#### Stated problem:
In the lesson on selecting a model, transcribe everything from "Let’s start by" down to "lm model results)" word for word.

METEO 815
Applied Atmospheric Data Analysis

Select Model

Prioritize...

At the end of this section you should be able to employ tools to choose the best model for your data.

Read...

By now you should know how to create multiple linear regression models as well as regression tree models for any dataset. The next step is to select the best model. Does a regression tree better predict the response variable than a multiple linear regression model? And which response variable can we best predict? Yield/acre, production, acreage harvested? In this section, we will discuss how to evaluate and select the best model.

Predict

Now that we have our models using the multiple linear regression and regression tree approach, we need to use the models to predict. This is the best way to determine how good they actually are. There are multiple ways to go about this. 

The first is to use the same data that you trained your model with (when I say train, I mean the data used to create the model). Another option is to break your data up into chunks and use one part of it for training and the other part for testing. For the best results with this option, use the 10-fold cross-validation so that you exploit most of it for training and all of it for testing. The last option is to have two separate datasets: one for training and one for testing. But this will provide a weaker model and should only be used to save time.

Let’s start by predicting our corn production response variables using our multiple linear regression models that were optimized. To do this, I will use the function ‘predict’. Use the code below to predict response variables. 

Show me the code...

Your script should look something like this:

# create predictions for multiple linear models using the test data (only those with actual lm model results)

lmPredictions.YieldAcre <- predict(lmFinal.YieldAcre,lapply(clean.stateData[,4:12],as.numeric))
lmPredictions.YieldAcre[which(lmPredictions.YieldAcre<0)] <- 0
lmPredictions.Production <- predict(lmFinal.Production,lapply(clean.stateData[,4:12],as.numeric))
lmPredictions.Production[which(lmPredictions.Production < 0)] <- 0
lmPredictions.SeasonAveragePrice <- predict(lmFinal.SeasonAveragePrice,lapply(clean.stateData[,4:12],as.numeric))
lmPredictions.SeasonAveragePrice[which(lmPredictions.SeasonAveragePrice < 0)] <- 0
lmPredictions.ValueofProduction <- predict(lmFinal.ValueofProduction,lapply(clean.stateData[,4:12],as.numeric))

#### Extracted material:
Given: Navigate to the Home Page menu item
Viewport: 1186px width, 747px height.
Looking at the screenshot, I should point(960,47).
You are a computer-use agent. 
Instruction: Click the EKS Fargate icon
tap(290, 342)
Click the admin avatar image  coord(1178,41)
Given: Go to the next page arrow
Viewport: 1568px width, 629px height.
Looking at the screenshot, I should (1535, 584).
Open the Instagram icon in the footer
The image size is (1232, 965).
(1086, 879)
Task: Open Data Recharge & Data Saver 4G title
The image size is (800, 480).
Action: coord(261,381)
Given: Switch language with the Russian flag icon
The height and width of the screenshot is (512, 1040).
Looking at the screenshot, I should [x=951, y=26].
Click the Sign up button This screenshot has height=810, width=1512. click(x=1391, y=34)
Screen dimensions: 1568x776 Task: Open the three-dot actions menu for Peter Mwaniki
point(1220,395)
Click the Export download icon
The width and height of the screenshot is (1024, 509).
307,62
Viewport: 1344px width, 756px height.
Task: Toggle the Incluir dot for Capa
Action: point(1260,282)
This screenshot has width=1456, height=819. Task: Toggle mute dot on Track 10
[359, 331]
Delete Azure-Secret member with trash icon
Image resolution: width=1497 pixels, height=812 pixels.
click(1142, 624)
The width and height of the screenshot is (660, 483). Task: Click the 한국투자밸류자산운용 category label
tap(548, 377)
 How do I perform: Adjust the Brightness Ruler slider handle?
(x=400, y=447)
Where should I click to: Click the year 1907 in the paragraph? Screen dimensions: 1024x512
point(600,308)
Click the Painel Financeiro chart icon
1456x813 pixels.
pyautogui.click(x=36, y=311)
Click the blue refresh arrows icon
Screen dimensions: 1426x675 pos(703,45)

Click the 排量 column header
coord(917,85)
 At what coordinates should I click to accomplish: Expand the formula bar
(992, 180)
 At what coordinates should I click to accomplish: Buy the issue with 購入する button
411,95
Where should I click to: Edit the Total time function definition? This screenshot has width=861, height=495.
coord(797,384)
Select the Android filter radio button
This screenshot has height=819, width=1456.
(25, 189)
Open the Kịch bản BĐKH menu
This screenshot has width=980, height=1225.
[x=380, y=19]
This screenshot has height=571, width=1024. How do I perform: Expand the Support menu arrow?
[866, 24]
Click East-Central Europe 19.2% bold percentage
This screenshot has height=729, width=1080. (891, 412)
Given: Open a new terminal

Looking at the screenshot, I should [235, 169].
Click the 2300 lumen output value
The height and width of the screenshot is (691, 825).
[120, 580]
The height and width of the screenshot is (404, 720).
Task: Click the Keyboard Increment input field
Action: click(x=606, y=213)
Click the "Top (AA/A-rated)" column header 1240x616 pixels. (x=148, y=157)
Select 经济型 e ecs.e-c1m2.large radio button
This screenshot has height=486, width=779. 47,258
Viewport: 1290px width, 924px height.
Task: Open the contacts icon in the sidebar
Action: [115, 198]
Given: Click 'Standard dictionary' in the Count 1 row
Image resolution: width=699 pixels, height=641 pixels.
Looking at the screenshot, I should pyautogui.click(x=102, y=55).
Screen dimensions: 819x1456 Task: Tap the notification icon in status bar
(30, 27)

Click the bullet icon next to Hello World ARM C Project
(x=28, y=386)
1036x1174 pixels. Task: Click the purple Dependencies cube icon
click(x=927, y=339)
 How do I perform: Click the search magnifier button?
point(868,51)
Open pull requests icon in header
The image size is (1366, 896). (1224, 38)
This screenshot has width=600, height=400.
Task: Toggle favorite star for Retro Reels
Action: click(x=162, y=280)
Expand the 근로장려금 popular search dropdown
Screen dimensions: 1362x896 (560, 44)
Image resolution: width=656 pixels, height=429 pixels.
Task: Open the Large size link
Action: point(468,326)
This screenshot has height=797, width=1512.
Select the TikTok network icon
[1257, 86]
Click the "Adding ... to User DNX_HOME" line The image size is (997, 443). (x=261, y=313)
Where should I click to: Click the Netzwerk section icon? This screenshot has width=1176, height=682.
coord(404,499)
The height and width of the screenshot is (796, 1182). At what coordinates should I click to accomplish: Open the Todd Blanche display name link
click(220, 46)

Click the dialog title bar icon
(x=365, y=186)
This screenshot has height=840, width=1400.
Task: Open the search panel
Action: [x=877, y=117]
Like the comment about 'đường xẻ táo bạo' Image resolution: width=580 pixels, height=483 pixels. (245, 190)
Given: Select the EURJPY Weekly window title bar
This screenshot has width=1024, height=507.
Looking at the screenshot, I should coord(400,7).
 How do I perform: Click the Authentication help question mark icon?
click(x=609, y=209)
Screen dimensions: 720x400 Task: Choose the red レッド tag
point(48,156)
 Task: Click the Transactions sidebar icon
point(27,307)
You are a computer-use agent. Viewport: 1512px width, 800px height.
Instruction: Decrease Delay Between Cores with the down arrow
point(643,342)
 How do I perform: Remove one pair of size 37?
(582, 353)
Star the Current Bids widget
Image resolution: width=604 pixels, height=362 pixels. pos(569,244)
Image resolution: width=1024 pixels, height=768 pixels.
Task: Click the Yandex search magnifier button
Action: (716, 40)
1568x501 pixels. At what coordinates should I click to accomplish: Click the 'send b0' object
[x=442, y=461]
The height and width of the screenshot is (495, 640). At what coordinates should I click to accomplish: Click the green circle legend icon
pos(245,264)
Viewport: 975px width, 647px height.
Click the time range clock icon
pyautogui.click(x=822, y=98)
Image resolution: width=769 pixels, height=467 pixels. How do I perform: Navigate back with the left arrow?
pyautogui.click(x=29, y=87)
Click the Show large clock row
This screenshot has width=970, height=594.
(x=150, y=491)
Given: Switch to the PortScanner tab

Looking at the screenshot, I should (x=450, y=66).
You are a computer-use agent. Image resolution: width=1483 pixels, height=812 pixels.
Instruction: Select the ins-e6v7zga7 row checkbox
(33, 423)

#### Expected answer:
Let’s start by predicting our corn production response variables using our multiple linear regression models that were optimized. To do this, I will use the function ‘predict’. Use the code below to predict response variables. 

Show me the code...

Your script should look something like this:

# create predictions for multiple linear models using the test data (only those with actual lm model results)